HAHAHAHAHAHAHAHAHAHAHAAHAHA! No, seriously, I pretty much think about tits and wangs constantly. But not in the erotic sense. In the art-y sense. For my education is attempting to hone me into a tool of great artistic destruction.

On a typical Friday night I am

Grouping up with as many like-minded, sci-fi dork intellectuals as I can possibly fit into my best friend's room to watch Terminator: Sarah Connor Chronicles in hopes that Shirley Manson does something hot (i.e. appear on screen), scream at the telelvision during Battlestar Galactica, and make up excuses for not watching Dollhouse ("I have a headache and it's name is Joss Wheddon.")

Engaging in a Friday night "art jam" with my gang of comic drawing friends (who all draw better than me, leaving me with a great deal of self esteem!).

Watching episodes of Mystery Science Theater 3000 on Youtube.

Playing some sort of stupid videogame, with a good chance of "singing to 'The Cars' in a karaoke game".

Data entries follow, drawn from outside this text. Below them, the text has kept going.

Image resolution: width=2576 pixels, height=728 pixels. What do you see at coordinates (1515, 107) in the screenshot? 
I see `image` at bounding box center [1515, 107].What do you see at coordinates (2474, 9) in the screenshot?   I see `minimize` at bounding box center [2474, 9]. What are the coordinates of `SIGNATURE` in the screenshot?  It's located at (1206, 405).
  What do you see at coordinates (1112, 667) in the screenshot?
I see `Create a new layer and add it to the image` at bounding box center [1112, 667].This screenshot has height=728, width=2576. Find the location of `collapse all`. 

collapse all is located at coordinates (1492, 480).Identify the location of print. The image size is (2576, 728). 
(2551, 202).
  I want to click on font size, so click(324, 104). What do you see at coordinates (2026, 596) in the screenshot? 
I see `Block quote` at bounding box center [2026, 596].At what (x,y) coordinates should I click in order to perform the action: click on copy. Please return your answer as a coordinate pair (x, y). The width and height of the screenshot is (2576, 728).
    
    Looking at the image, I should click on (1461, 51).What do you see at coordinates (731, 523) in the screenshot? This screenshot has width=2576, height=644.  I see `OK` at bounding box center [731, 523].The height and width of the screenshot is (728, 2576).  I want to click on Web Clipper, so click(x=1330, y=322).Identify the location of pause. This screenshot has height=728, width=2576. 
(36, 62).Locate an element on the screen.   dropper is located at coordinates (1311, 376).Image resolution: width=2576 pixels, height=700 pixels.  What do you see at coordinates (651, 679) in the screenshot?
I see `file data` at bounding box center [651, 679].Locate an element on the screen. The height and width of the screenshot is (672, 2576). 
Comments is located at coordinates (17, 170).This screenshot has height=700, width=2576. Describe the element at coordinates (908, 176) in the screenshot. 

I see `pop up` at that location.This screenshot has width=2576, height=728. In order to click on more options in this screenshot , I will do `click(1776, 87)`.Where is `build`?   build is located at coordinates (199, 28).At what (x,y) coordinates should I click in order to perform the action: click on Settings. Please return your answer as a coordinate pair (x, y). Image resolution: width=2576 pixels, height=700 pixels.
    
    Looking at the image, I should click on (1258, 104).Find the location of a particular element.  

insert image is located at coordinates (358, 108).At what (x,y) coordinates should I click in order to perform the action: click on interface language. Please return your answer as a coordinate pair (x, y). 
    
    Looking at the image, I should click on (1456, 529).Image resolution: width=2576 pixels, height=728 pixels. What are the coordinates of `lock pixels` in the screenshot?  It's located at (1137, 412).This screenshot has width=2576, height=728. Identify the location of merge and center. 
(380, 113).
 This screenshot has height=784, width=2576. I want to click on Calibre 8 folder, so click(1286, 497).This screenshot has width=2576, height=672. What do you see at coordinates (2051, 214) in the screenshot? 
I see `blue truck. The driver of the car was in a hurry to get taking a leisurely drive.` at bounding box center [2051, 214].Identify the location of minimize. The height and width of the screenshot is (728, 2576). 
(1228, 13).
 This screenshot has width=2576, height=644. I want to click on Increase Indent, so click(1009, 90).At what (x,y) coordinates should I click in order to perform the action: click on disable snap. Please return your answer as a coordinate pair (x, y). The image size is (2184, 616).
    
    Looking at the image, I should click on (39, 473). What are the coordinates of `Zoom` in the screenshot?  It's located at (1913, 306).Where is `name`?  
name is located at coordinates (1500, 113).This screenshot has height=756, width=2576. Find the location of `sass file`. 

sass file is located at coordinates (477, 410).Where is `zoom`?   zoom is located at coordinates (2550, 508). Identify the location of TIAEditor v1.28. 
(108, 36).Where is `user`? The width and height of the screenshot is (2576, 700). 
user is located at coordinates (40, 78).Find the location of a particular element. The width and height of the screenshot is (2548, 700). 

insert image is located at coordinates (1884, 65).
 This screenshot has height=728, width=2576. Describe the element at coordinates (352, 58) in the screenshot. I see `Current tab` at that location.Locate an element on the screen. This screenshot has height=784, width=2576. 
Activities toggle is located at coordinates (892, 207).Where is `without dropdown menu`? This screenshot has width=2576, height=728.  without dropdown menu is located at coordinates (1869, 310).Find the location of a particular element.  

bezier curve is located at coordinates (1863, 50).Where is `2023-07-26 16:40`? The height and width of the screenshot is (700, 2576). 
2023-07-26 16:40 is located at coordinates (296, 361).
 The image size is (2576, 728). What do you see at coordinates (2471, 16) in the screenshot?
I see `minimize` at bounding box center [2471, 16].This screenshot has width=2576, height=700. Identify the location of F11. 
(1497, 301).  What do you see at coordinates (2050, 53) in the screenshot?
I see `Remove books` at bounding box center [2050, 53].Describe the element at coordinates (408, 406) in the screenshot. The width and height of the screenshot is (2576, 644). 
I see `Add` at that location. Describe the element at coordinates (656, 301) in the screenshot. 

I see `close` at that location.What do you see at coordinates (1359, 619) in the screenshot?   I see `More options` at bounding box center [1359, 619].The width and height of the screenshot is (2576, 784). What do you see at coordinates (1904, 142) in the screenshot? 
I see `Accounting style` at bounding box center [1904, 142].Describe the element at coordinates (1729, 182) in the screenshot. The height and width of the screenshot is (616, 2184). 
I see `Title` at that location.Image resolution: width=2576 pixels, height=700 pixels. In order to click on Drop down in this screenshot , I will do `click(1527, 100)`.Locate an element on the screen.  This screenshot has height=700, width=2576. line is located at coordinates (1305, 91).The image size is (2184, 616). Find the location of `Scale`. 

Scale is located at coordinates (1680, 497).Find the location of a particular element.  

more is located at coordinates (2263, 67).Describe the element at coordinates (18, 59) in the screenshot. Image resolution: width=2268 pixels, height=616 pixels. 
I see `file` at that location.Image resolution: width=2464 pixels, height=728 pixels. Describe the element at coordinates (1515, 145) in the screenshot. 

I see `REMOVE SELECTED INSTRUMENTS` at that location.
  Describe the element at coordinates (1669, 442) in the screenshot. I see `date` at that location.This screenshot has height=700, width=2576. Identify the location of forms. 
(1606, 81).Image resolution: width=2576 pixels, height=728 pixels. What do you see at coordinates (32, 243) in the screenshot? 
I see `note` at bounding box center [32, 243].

The most private thing I’m willing to admit here

Man, this section. I have read so many people who seem to have such genuine resentment towards this personality profile asking for "the most" private thing that one is willing to admit. I understand the love of secrecy we all harbor, perverse little private voyeurs that we are, but I'm fairly sure that every now and then we can relax our tight guardedness and let out a little quirky fact about ourselves. (And all of you "nothing is private, just ask" folks are just as bad! LAZY!)

Ehem;

my ultimate sexual fantasy involves a robot programmed to emote in a french accent, an elaborate red Baroque ball gown, and an abandoned church.

Thank you.

You should message me if

Okay. I will concede that this question is stupid, Okcupid Cupid Gang.